### Your goal
How many lines below contain the word "agent"? Give only the number.

### Given records
■ ■ ■ ■ ■ ■ ■
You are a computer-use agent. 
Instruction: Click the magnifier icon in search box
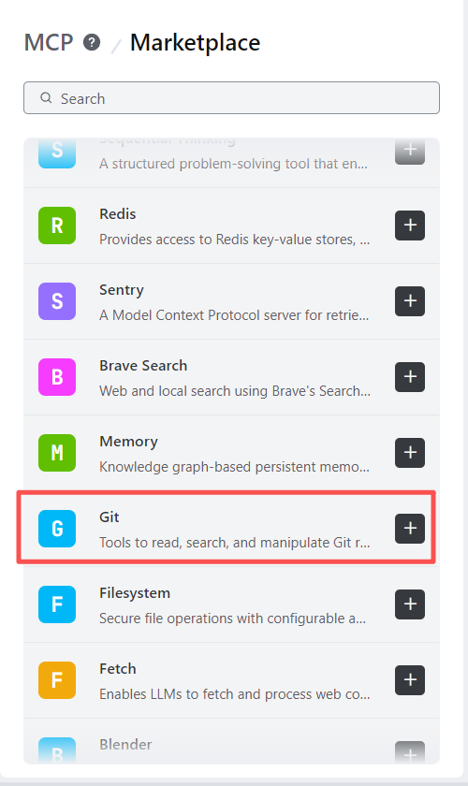pos(46,97)
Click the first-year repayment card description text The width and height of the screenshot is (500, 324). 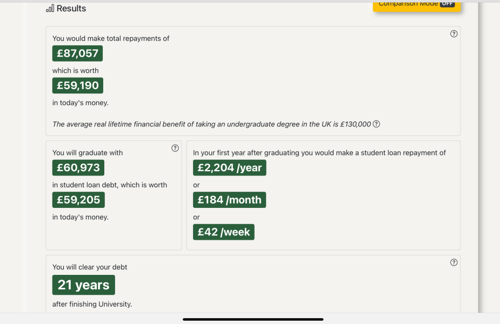point(319,153)
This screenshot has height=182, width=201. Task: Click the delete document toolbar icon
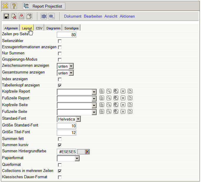[14, 16]
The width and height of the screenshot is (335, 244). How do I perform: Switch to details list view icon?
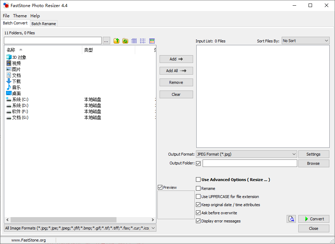pos(134,41)
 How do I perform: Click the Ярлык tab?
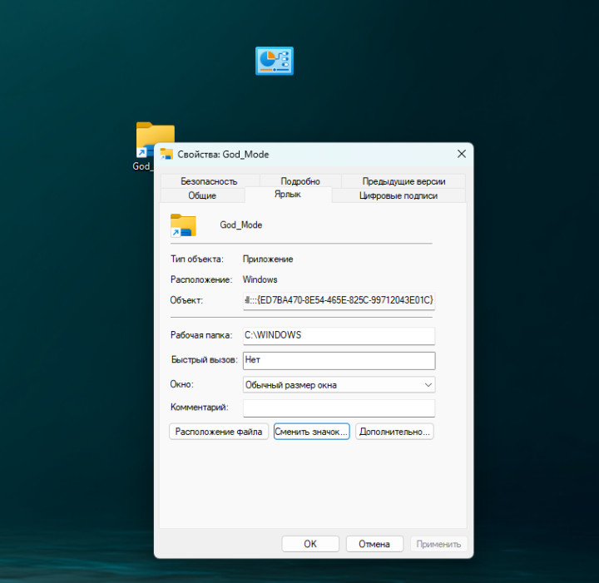288,194
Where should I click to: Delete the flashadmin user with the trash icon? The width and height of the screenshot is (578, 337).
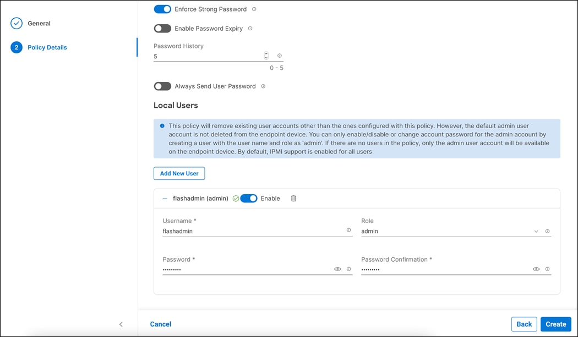293,198
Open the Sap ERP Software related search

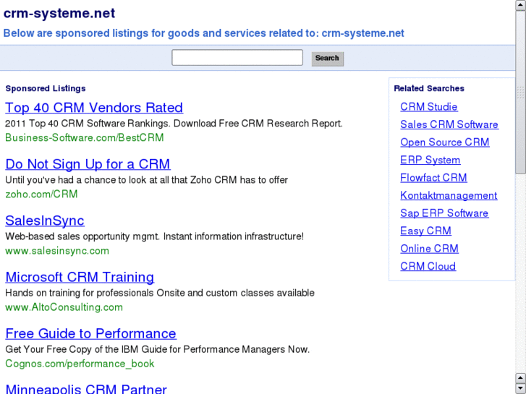coord(444,213)
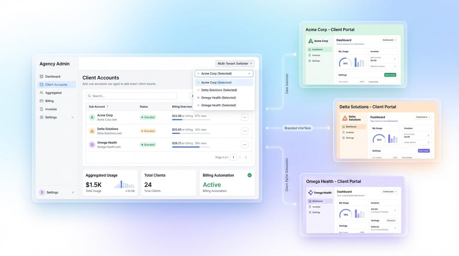Select Delta Solutions in the tenant dropdown list
Screen dimensions: 459x256
coord(219,90)
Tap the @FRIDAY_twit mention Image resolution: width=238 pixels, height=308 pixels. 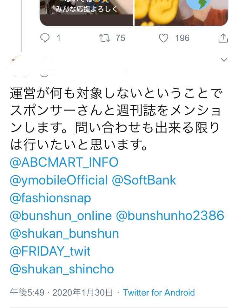click(50, 251)
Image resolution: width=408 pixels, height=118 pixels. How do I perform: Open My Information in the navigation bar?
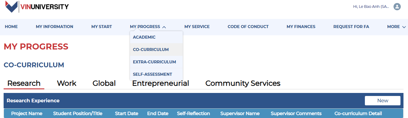click(55, 27)
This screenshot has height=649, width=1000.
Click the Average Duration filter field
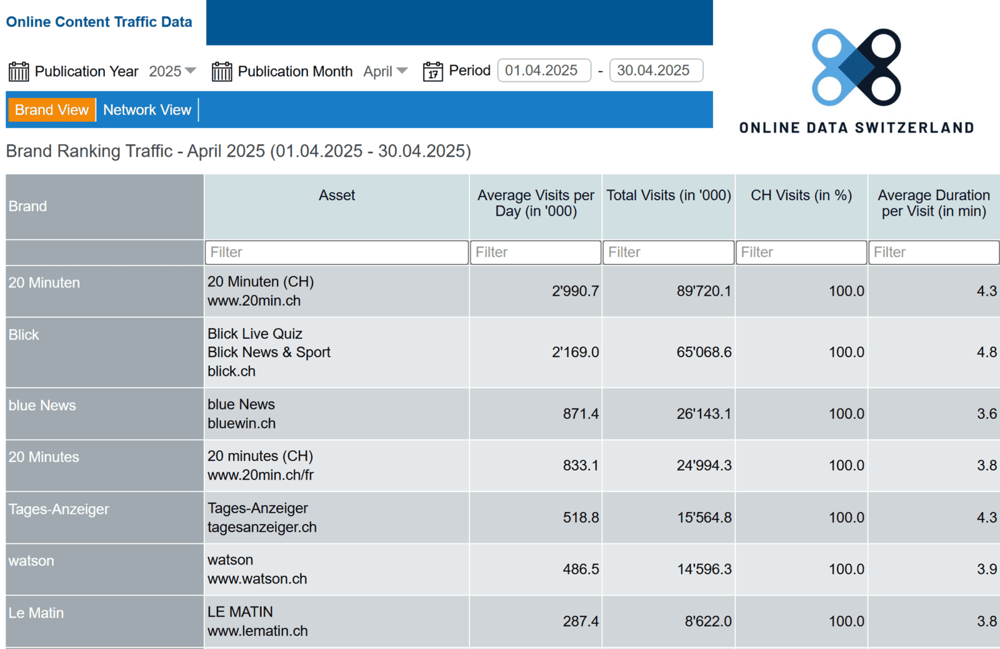pyautogui.click(x=933, y=253)
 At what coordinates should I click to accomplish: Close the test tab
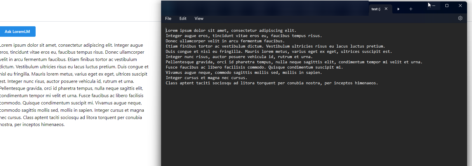point(386,9)
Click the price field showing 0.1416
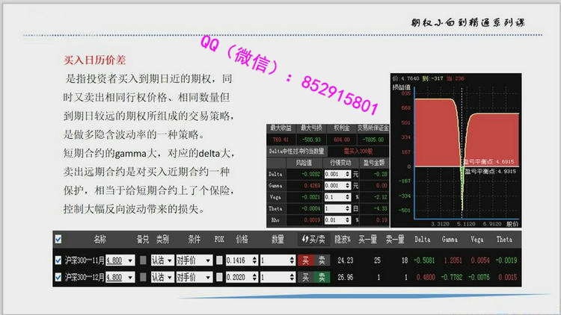The image size is (561, 315). pyautogui.click(x=242, y=260)
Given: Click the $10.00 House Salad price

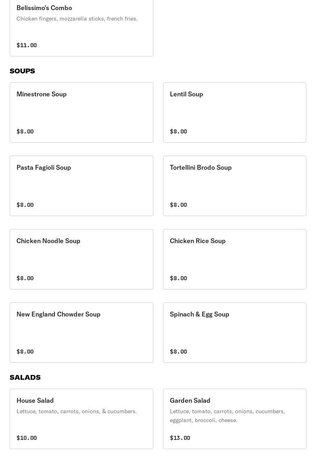Looking at the screenshot, I should (27, 438).
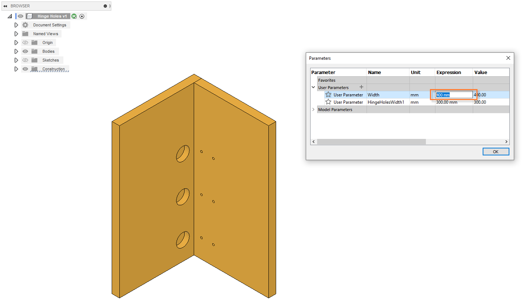The height and width of the screenshot is (302, 531).
Task: Click the Hinge Holes v1 component cube icon
Action: (30, 16)
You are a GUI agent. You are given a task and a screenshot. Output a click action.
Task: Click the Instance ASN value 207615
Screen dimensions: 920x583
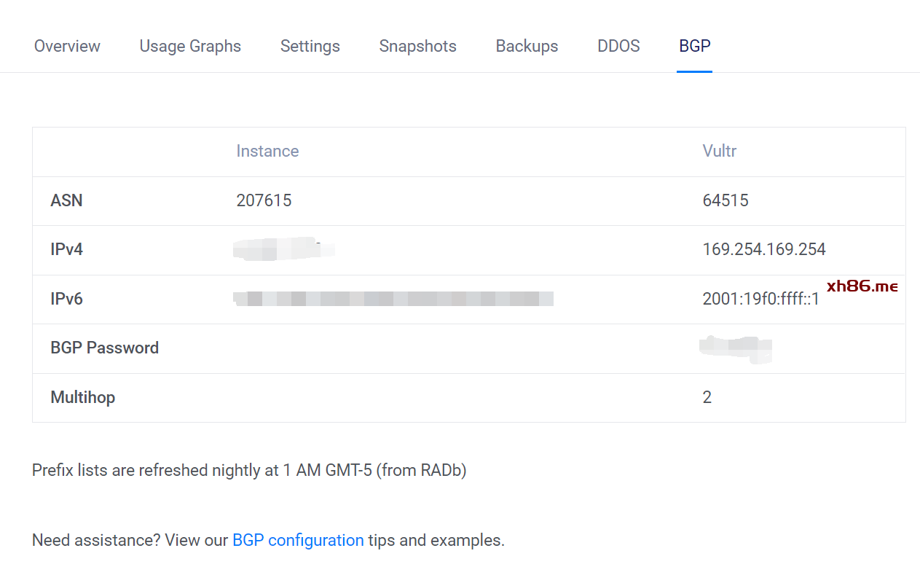click(x=264, y=200)
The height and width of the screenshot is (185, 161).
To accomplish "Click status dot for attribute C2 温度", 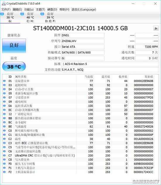I will pyautogui.click(x=4, y=139).
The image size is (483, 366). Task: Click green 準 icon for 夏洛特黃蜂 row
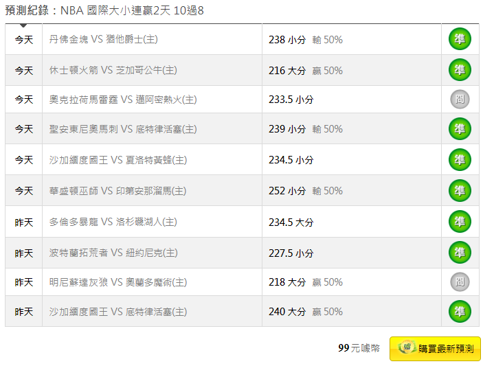pyautogui.click(x=460, y=160)
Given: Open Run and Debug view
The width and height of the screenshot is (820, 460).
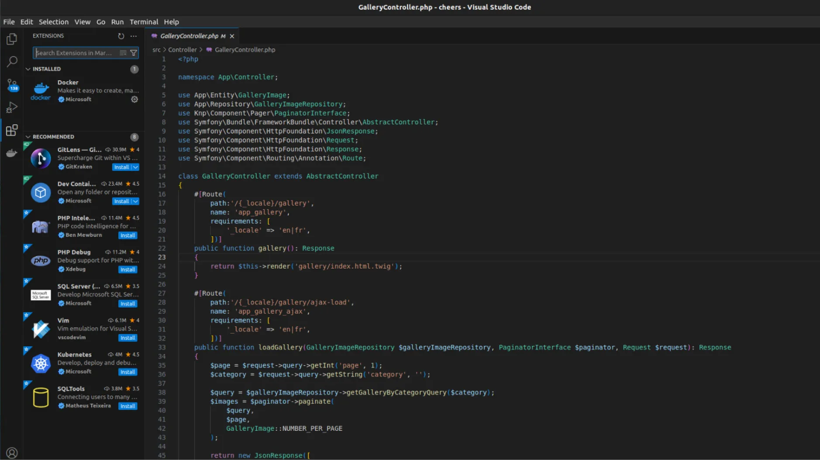Looking at the screenshot, I should (x=12, y=107).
■ ■ ■ ■ ■ ■ ■
### Response area
2